## Written request
Reproduce the data below without any change, starting at the line that contains "published (247, 643)" and continuing through the end of the data, with both of those lines included.

## Input material
______________________________
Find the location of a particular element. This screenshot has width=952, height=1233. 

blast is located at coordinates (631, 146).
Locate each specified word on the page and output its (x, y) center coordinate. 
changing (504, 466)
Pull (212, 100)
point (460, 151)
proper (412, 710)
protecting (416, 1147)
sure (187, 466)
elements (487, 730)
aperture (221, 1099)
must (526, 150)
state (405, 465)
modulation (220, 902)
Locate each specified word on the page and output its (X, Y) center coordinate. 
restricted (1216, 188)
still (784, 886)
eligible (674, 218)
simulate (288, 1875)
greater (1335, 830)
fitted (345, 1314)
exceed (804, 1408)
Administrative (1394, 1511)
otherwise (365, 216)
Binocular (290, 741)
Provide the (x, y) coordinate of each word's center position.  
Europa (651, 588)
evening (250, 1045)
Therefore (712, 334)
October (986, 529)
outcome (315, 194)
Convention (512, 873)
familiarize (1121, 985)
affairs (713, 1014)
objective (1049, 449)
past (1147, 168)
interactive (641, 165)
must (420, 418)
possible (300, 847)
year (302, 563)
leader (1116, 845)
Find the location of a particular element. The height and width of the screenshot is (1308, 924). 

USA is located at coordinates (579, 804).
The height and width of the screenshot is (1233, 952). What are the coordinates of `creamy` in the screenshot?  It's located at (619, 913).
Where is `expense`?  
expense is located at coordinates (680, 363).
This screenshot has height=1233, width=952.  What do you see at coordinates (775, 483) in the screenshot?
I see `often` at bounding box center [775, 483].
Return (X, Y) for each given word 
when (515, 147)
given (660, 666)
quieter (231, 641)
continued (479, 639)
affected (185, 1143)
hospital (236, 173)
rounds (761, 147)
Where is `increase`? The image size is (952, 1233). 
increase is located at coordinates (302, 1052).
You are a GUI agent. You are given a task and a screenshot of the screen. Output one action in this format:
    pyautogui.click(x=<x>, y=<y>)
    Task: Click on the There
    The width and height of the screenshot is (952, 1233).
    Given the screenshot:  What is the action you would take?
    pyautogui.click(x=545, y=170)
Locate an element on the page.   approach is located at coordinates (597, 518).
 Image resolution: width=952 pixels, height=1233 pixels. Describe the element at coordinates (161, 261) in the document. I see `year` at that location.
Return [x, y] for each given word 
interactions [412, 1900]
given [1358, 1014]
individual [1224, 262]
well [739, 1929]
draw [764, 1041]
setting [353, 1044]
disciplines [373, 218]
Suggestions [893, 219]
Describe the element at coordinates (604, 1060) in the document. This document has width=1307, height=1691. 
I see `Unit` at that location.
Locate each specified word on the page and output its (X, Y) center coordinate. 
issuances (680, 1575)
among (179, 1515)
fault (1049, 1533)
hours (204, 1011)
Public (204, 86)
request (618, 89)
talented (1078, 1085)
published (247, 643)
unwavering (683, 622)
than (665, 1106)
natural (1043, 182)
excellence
______________________________
## Answer below
published (247, 643)
unwavering (683, 622)
than (665, 1106)
natural (1043, 182)
excellence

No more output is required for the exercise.